Other movies — like Terminator Genisys and The Hobbit: The Battle of the Five Armies — used similar tactics to varying degrees of success to rewind the clock on Arnold Schwarzenegger and freeze Orlando Bloom in time, and filmmaker Martin Scorsese is in the process of de-aging stars Robert De Niro, Joe Pesci, and Al Pacino for Netflix’s costly The Irishman. That film’s budget ballooned to the excess of $140 million because of its repeat usage of the de-aging technology.
Reeves recently shot down rumors The Batman was an adaptation of Year One, among the more famous Batman stories that recounts a young Bruce Wayne’s first steps into vigilantism.

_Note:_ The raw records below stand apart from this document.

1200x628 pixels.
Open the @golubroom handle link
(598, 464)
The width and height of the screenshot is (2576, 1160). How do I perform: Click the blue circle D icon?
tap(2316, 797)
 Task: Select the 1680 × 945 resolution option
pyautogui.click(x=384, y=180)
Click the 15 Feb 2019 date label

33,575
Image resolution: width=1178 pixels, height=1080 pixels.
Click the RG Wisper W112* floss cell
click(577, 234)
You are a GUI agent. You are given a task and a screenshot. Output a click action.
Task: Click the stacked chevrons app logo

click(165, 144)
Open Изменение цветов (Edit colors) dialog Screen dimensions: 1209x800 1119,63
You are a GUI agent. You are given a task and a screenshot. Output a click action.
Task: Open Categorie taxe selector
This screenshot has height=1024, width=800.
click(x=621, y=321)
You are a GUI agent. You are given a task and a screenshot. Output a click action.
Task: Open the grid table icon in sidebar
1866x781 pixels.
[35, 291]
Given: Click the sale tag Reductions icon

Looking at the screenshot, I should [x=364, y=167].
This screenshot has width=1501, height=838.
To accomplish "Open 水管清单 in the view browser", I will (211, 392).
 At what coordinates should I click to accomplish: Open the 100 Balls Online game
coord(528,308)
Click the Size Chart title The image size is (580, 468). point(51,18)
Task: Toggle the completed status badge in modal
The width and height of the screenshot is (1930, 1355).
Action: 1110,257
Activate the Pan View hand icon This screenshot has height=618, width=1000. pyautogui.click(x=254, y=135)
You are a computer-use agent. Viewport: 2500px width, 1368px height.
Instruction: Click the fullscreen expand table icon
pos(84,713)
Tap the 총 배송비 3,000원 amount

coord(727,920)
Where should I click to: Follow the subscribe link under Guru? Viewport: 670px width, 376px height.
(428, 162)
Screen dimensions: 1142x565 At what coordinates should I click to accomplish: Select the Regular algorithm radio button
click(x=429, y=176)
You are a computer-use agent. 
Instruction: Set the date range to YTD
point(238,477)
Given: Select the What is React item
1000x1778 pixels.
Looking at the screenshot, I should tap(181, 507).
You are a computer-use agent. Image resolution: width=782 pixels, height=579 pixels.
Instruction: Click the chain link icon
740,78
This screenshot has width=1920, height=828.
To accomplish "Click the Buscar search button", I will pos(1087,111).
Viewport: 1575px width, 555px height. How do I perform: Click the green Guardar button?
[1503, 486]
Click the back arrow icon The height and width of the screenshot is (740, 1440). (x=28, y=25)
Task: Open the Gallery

The director said his iteration of the character is not an origin tale and is not based on “any particular” comic book, but will instead draw from decades of material to tell a story that is “definitively Batman.” He described his spin on the franchise as a “noir-driven” detective story that is “emotional and yet is really about [Batman] being the world’s greatest detective.”
Affleck said during last summer’s San Diego Comic-Con — ahead of the poorly-received and financially disappointing Justice League — he would “be an ape on the ground for Matt Reeves, never mind being Batman,” referencing Reeves’ pair of Planet of the Apes blockbusters.
Warner Bros. famously encountered a snafu with digitally altering the face of Justice League star Henry Cavill when the studio was forced to apply digital “makeup” to erase Cavill’s Mission: Impossible — Fallout facial hair, which he was prohibited from shaving when he was tapped to return for Justice League reshoots.
That work was both expensive and time-consuming for Warner Bros. and has since drawn the continued mockery of internet commentators who continue to reference the shoddy digital effects work.
The Batman has yet to mark a release date.